Stored records
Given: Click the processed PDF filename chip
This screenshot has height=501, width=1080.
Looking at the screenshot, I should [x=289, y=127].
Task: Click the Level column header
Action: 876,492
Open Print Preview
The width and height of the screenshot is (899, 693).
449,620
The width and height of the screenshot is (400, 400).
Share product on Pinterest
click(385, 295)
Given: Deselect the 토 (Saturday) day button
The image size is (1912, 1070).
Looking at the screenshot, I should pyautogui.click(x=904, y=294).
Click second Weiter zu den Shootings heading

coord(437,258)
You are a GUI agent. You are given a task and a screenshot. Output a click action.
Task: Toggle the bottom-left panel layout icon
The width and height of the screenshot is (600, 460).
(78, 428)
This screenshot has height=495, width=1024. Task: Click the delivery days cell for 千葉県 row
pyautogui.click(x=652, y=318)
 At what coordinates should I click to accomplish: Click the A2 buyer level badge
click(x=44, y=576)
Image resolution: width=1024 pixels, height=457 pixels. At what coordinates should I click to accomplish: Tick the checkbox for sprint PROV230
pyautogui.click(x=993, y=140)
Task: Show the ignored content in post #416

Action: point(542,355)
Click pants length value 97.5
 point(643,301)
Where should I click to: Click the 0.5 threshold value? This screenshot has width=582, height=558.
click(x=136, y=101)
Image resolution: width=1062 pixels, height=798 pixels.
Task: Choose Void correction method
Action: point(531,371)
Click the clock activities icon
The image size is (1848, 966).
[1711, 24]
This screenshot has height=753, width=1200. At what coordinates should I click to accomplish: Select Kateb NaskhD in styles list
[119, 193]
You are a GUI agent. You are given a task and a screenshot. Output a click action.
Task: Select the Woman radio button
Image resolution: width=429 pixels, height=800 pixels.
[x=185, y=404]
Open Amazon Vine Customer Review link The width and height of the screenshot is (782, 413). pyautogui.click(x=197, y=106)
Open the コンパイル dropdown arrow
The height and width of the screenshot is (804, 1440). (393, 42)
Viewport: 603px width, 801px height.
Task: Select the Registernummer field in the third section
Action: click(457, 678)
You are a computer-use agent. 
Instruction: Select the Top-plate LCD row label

__TRY IT__.
An exact, complete copy of the lines above from the one with "Image resolution: width=1024" through the one with "Task: Select the Woman radio button" is the whole answer.

__ANSWER SPACE__.
Image resolution: width=1024 pixels, height=457 pixels. At what coordinates should I click to accomplish: Tick the checkbox for sprint PROV230
pyautogui.click(x=993, y=140)
Task: Show the ignored content in post #416

Action: point(542,355)
Click pants length value 97.5
 point(643,301)
Where should I click to: Click the 0.5 threshold value? This screenshot has width=582, height=558.
click(x=136, y=101)
Image resolution: width=1062 pixels, height=798 pixels.
Task: Choose Void correction method
Action: point(531,371)
Click the clock activities icon
The image size is (1848, 966).
[1711, 24]
This screenshot has height=753, width=1200. At what coordinates should I click to accomplish: Select Kateb NaskhD in styles list
[119, 193]
You are a GUI agent. You are given a task and a screenshot. Output a click action.
Task: Select the Woman radio button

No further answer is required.